Islamic fundamentalism will no doubt be traumatized
and hemhorraging by the time the historical-critical
methodology gets through with them. The Koran does
not do well under the microscope.

I'm in the Luke Timothy Johnson category, and am fond of scholars even more conservative than he,
although Dominic Crossan intrigues me also. He seems to have something not so cut and dried, yet leaving room for mystery and metaphor.

I get a little emotional about Marcus Borg, since
I got the left foot of fellowship and was eventually banned from christianmystics.com by a Borg (resistance is futile) disciple who was convinced that a resurrected Christ was nothing but a grotesque image of a reanimated corpse coming straight out of zombie lore, and that his body was probably dumped at gehenna with the rest of the trash. Frowner Why follow him then? Oh, well...

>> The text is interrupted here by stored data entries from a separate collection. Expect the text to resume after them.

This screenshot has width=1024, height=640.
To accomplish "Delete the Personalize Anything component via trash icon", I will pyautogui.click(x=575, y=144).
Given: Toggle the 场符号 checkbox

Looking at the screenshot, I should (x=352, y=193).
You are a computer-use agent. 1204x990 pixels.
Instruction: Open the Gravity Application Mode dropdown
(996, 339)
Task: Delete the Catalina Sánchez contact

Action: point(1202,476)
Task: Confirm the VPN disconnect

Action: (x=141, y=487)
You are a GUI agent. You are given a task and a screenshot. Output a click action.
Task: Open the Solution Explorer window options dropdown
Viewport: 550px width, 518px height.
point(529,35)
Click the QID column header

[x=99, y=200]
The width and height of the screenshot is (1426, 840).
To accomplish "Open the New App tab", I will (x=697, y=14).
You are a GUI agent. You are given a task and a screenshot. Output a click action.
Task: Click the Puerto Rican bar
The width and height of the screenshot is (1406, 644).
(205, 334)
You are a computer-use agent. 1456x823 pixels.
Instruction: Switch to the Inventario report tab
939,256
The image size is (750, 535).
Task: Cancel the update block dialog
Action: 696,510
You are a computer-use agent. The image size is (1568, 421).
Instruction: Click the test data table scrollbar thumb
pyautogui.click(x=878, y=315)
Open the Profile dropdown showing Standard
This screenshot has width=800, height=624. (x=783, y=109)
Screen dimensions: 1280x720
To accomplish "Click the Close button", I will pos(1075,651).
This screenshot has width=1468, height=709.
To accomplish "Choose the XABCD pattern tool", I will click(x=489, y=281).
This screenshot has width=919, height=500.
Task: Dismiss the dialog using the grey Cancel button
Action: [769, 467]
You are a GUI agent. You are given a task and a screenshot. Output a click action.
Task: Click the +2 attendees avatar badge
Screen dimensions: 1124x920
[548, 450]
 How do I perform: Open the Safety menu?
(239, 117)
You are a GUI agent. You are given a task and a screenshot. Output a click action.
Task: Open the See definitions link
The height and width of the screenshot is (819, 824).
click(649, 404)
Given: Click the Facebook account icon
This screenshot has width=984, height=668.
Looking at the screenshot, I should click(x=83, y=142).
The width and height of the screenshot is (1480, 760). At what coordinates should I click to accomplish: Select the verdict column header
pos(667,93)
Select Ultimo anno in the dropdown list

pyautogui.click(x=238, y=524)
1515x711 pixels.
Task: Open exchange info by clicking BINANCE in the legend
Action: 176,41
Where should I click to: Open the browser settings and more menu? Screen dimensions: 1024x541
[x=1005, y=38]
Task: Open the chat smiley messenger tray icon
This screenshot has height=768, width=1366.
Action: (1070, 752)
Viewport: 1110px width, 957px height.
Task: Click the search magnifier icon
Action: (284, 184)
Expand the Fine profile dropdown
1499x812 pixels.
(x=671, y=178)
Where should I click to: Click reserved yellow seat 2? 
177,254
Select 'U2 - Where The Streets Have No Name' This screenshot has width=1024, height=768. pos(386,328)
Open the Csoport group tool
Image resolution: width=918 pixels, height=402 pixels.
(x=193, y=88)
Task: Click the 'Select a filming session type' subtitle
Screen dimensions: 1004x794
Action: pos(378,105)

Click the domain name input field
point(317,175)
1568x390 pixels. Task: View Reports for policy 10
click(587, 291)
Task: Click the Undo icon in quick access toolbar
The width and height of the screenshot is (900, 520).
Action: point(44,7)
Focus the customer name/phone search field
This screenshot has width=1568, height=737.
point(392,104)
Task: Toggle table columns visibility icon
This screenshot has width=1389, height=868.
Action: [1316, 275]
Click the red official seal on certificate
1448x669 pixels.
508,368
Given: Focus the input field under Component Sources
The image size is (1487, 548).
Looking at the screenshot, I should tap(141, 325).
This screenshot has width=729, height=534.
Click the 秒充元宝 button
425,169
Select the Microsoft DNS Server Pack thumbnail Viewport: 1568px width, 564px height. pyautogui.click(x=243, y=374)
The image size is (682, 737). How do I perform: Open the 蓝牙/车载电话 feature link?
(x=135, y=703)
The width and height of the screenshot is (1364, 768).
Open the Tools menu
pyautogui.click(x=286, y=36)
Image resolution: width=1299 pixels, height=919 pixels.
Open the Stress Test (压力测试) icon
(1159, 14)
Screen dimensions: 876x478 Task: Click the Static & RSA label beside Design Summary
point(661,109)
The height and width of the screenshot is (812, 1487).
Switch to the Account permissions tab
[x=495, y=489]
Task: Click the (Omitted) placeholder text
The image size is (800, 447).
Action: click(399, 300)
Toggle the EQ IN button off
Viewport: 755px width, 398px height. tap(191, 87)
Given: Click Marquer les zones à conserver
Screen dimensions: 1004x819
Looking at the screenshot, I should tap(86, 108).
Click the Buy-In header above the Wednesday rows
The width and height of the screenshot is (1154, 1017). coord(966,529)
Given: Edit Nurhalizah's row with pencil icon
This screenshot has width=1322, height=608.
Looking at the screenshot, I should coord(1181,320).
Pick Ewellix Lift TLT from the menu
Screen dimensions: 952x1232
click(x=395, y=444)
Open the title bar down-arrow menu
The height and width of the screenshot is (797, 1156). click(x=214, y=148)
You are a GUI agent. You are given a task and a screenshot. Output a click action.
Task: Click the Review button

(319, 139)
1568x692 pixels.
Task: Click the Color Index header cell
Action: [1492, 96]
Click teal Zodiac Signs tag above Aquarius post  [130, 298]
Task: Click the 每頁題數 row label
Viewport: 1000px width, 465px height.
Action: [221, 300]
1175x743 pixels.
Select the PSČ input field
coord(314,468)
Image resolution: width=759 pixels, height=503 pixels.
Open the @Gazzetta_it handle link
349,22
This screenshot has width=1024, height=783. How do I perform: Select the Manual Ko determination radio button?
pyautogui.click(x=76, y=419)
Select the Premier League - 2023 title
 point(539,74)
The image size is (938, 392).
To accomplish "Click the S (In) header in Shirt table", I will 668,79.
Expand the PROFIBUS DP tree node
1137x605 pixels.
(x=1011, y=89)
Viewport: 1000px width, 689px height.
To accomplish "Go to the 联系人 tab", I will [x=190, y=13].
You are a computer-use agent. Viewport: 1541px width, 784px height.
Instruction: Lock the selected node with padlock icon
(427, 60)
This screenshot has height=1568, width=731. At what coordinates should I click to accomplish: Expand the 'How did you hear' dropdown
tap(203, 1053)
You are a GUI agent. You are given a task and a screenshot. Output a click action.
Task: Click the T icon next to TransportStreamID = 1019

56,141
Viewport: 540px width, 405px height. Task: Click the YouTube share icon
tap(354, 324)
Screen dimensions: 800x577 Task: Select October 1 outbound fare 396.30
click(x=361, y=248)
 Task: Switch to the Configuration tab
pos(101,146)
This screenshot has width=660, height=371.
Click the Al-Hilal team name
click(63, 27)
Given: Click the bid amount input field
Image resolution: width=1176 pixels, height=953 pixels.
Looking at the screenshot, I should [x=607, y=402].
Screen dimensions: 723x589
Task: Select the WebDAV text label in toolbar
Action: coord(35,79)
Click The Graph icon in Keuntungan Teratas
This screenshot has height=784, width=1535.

In Reading The Bible Again for the First Time (page 206-7), Borg announces the metaphorical meaning of Jesus walking on water:

* Without Jesus, you don't get anywhere

* Without Jesus, you're at sea and in the dark

* Following Jesus may put you in difficult situations

* Jesus takes away fear

* Jesus comes to you in distress

* Jesus stills storms

And the metaphorical meaning of the feeding of the multitudes:

* Without Jesus, you go hungry

* With Jesus, there is more than enough

* Feeding the multitude matters to Jesus

* Jesus commands his followers to feed the multitude

* Jesus' followers resist feeding the multitude: How is it possible, they ask?

-------------------------------------------------

Borg's non-miraculous Jesus is for thinking people
who are rather enamored with their fine minds. Wink

His socialist leanings become apparrent by his interperetation of the feeding of the multitudes, as well as his "dialectical" Jesus which pays homage to Marx and Hegel.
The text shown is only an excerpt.